Continue the book blog review of Small Pleasures from where it stops.

____ Extract to read

Blog Nº 58
“A lifetime of quiet watchfulness had convinced her that the truth about people was seldom to be found in the things they freely admitted. There was always more below the surface than above.”
My mum bought me this book for Christmas after reading it herself – compelled to recommend it to several others as well as myself, I knew I was in for a good read. I found Small Pleasures to be quietly humorous as well as gut-wrenchingly sad, and thought it revealed interesting insights into everyday life in the 1950s.
The novel focuses on Jean Swinney. Approaching 40, her hopes of achieving fulfilment in life are swiftly fading. Her time is taken up with the mundane routine of everyday life – namely caring for her live-in suffocatingly dependent mother and working at the local paper on content mostly related to housekeeping. With no social, romantic or family life to speak of, Jean takes her relief from her repetitive suburban existence in small pleasures – the first cigarette of the day, a glass of sherry before Sunday lunch.

Everything changes when Jean gets a new assignment; an investigative piece on a local woman (Gretchen Tilbury) who claims to have given birth to her now ten-year-old daughter Margaret without any involvement from a man. Jean conscientiously tries to substantiate Gretchen’s story by delving into her past and having medical tests done on both mother and daughter, all the while becoming closer to Gretchen, Margaret and Gretchen’s husband Howard.
Something that struck me about this novel is that the life Jean is living is one that many people probably found themselves stuck in during the post-war period. To the twenty-first century reader, the food eaten by Jean and her mother is lamentable. Livers and hearts and things in tins that really shouldn’t be. When paired with their rather drab furnishings & clothing attire, lack of treats and unwillingness to spend any money on anything, you do get a real sense of that continuing aftereffect of the war.

________
____ Excerpted data

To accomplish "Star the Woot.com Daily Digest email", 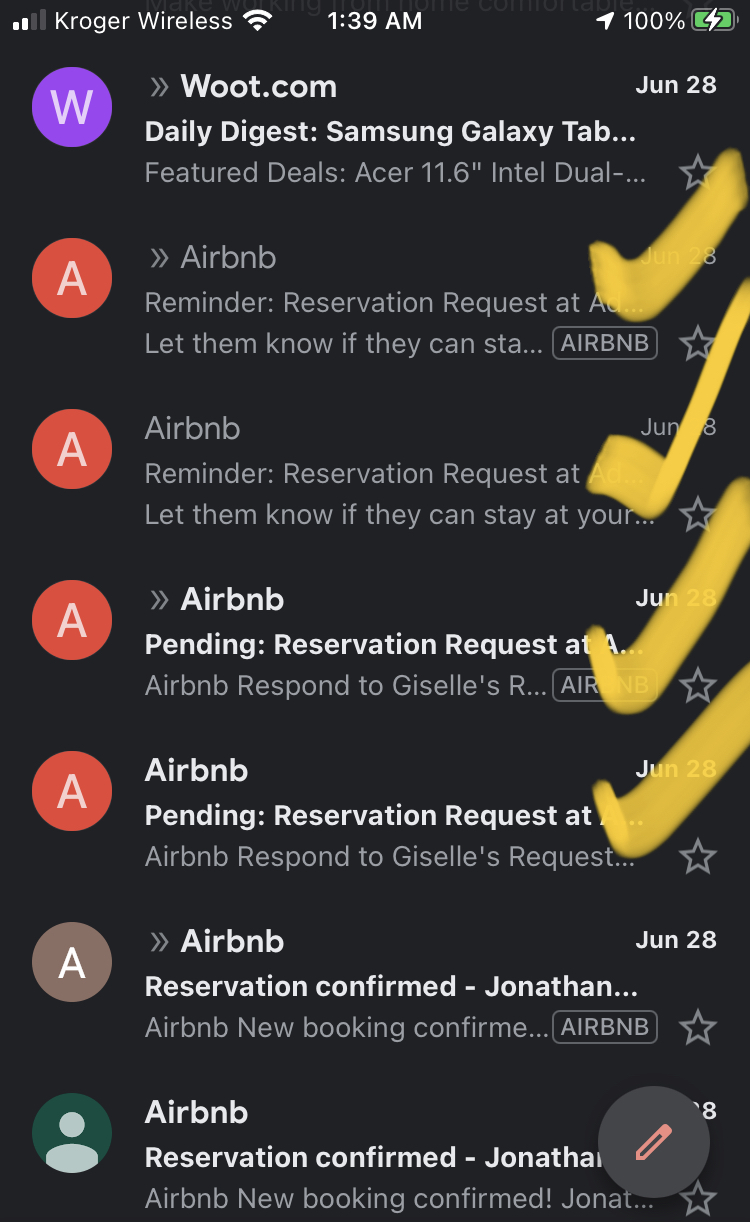I will [x=697, y=173].
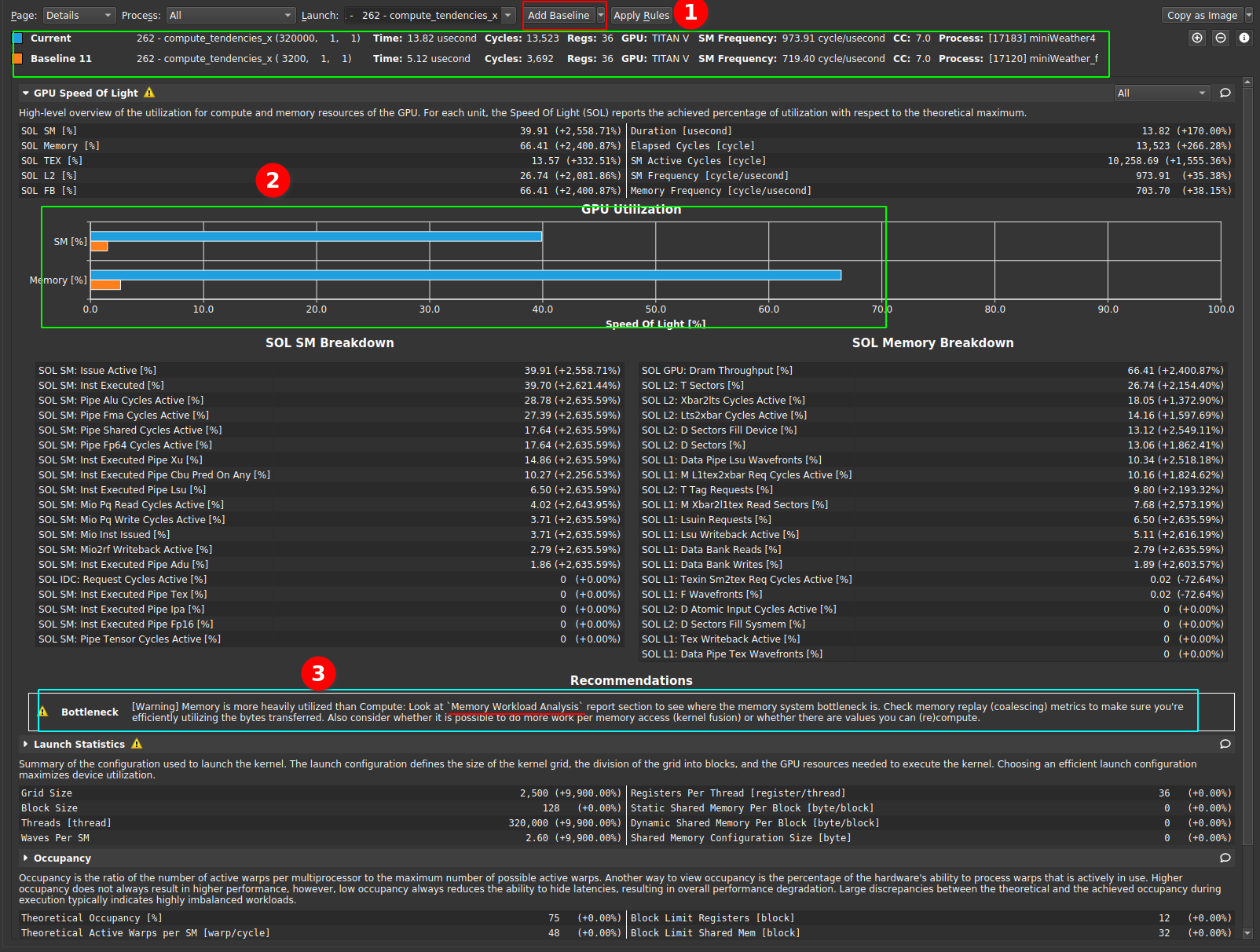Click the orange Baseline 11 color swatch
Image resolution: width=1260 pixels, height=952 pixels.
click(x=17, y=58)
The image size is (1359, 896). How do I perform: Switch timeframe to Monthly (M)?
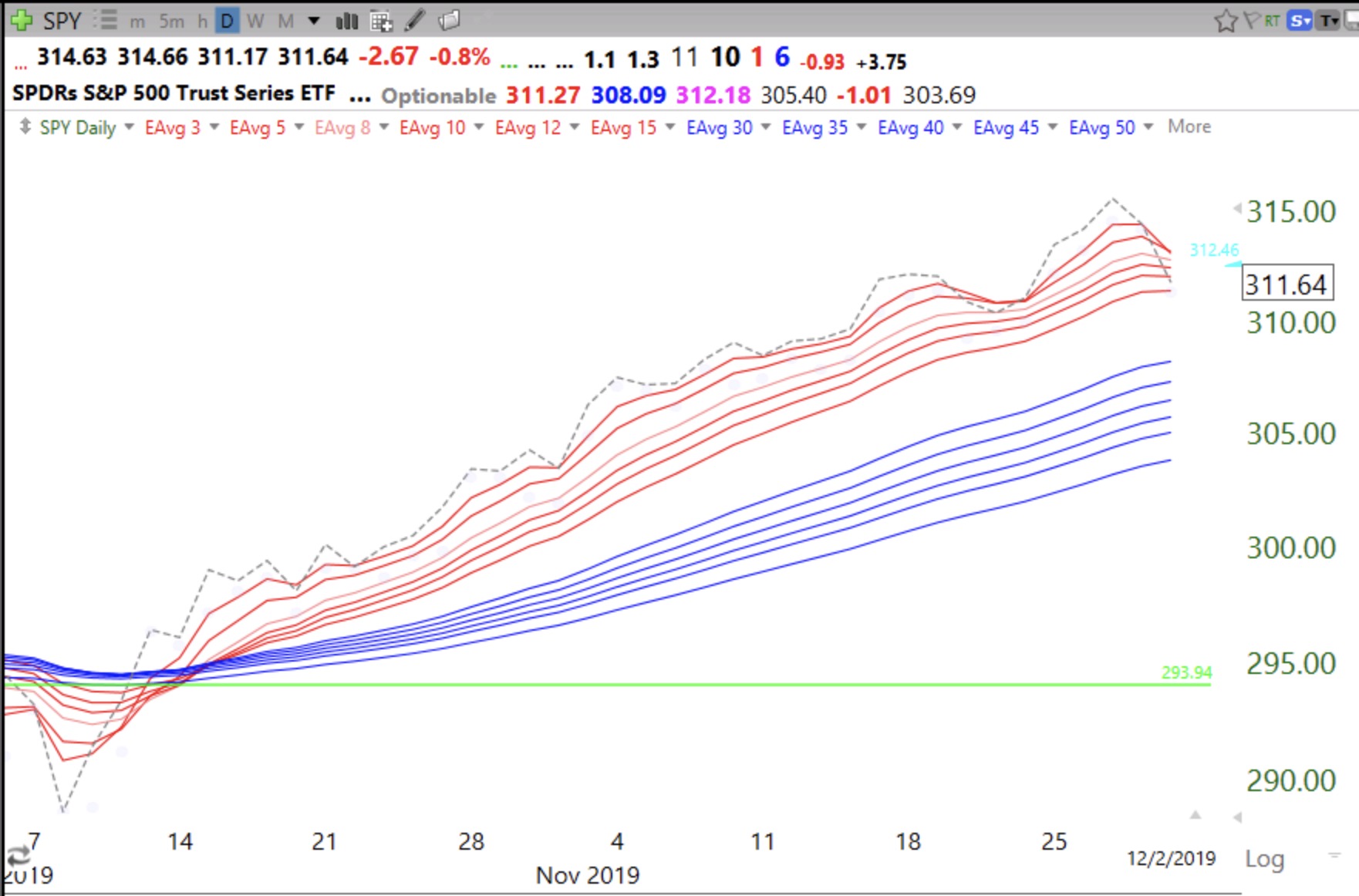[x=285, y=21]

________

• **Result of the task**:
It is why you become very easily invested in the unexpected romance which blossoms between Jean and Howard as it brings both of them a new lease of life. While his marriage to Gretchen is more of a companionship anyway, you feel very pleased that these two unprepossessing individuals have found love in each other when they both previously felt that all hope was lost in that regard. As Jean becomes more and more intwined with the Tilburys – becoming friends with Gretchen, falling in love with Howard, becoming very fond of Margaret – her investigation into the so-called putative birth becomes complex and arguably, somewhat morally compromised.
Small Pleasures is a real page-turner; the plot line of the virgin birth investigation aligns seamlessly with that of Jean and Howard, both of which reach a particularly anguishing conclusion. I would highly recommend this novel – you will find yourself getting sucked in immediately and thinking about it for days afterwards.